● **What to work on**:
Please reproduce the records below word for word, keeping every line in its original order.

● **Records to use**:
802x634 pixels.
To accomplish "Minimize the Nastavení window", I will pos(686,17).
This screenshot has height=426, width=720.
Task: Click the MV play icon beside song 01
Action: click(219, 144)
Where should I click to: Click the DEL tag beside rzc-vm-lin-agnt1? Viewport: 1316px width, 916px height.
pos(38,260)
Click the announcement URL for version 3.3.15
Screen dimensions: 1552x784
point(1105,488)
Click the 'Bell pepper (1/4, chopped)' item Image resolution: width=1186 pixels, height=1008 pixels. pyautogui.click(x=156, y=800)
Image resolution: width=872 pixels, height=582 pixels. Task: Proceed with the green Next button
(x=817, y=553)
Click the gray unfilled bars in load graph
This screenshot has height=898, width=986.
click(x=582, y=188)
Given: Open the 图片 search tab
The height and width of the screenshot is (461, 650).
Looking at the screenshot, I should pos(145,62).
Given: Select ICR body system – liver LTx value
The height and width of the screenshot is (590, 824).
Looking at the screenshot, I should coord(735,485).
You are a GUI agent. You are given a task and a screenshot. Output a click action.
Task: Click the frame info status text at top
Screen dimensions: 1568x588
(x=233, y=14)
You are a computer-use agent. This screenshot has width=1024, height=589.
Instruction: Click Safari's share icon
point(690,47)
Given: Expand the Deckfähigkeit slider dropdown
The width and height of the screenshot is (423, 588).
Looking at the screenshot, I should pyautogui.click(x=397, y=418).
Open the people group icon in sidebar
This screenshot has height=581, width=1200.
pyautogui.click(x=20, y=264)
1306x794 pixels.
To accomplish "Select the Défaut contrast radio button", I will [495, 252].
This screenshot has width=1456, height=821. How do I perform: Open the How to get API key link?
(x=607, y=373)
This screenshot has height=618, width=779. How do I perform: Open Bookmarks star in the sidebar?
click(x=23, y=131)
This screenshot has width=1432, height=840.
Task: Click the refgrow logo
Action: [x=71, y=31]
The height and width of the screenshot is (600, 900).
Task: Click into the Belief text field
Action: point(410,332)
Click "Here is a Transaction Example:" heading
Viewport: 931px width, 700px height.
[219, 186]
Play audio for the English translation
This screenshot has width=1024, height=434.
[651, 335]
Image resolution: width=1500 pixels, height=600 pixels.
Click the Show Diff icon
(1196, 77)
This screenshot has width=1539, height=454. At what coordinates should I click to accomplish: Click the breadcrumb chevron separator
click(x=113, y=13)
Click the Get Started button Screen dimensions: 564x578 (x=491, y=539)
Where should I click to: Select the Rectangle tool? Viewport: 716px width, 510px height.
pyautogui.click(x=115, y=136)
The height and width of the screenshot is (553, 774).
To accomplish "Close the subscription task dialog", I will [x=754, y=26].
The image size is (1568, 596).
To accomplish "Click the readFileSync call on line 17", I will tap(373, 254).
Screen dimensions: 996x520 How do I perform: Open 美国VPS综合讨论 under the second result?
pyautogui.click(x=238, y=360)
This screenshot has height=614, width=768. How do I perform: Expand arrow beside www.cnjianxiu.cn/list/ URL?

● **Solution**:
802x634 pixels.
To accomplish "Minimize the Nastavení window", I will pos(686,17).
This screenshot has height=426, width=720.
Task: Click the MV play icon beside song 01
Action: click(219, 144)
Where should I click to: Click the DEL tag beside rzc-vm-lin-agnt1? Viewport: 1316px width, 916px height.
pos(38,260)
Click the announcement URL for version 3.3.15
Screen dimensions: 1552x784
point(1105,488)
Click the 'Bell pepper (1/4, chopped)' item Image resolution: width=1186 pixels, height=1008 pixels. pyautogui.click(x=156, y=800)
Image resolution: width=872 pixels, height=582 pixels. Task: Proceed with the green Next button
(x=817, y=553)
Click the gray unfilled bars in load graph
This screenshot has height=898, width=986.
click(x=582, y=188)
Given: Open the 图片 search tab
The height and width of the screenshot is (461, 650).
Looking at the screenshot, I should pos(145,62).
Given: Select ICR body system – liver LTx value
The height and width of the screenshot is (590, 824).
Looking at the screenshot, I should coord(735,485).
You are a GUI agent. You are given a task and a screenshot. Output a click action.
Task: Click the frame info status text at top
Screen dimensions: 1568x588
(x=233, y=14)
You are a computer-use agent. This screenshot has width=1024, height=589.
Instruction: Click Safari's share icon
point(690,47)
Given: Expand the Deckfähigkeit slider dropdown
The width and height of the screenshot is (423, 588).
Looking at the screenshot, I should pyautogui.click(x=397, y=418).
Open the people group icon in sidebar
This screenshot has height=581, width=1200.
pyautogui.click(x=20, y=264)
1306x794 pixels.
To accomplish "Select the Défaut contrast radio button", I will [495, 252].
This screenshot has width=1456, height=821. How do I perform: Open the How to get API key link?
(x=607, y=373)
This screenshot has height=618, width=779. How do I perform: Open Bookmarks star in the sidebar?
click(x=23, y=131)
This screenshot has width=1432, height=840.
Task: Click the refgrow logo
Action: [x=71, y=31]
The height and width of the screenshot is (600, 900).
Task: Click into the Belief text field
Action: point(410,332)
Click "Here is a Transaction Example:" heading
Viewport: 931px width, 700px height.
[219, 186]
Play audio for the English translation
This screenshot has width=1024, height=434.
[651, 335]
Image resolution: width=1500 pixels, height=600 pixels.
Click the Show Diff icon
(1196, 77)
This screenshot has width=1539, height=454. At what coordinates should I click to accomplish: Click the breadcrumb chevron separator
click(x=113, y=13)
Click the Get Started button Screen dimensions: 564x578 (x=491, y=539)
Where should I click to: Select the Rectangle tool? Viewport: 716px width, 510px height.
pyautogui.click(x=115, y=136)
The height and width of the screenshot is (553, 774).
To accomplish "Close the subscription task dialog", I will [x=754, y=26].
The image size is (1568, 596).
To accomplish "Click the readFileSync call on line 17", I will tap(373, 254).
Screen dimensions: 996x520 How do I perform: Open 美国VPS综合讨论 under the second result?
pyautogui.click(x=238, y=360)
This screenshot has height=614, width=768. How do I perform: Expand arrow beside www.cnjianxiu.cn/list/ URL?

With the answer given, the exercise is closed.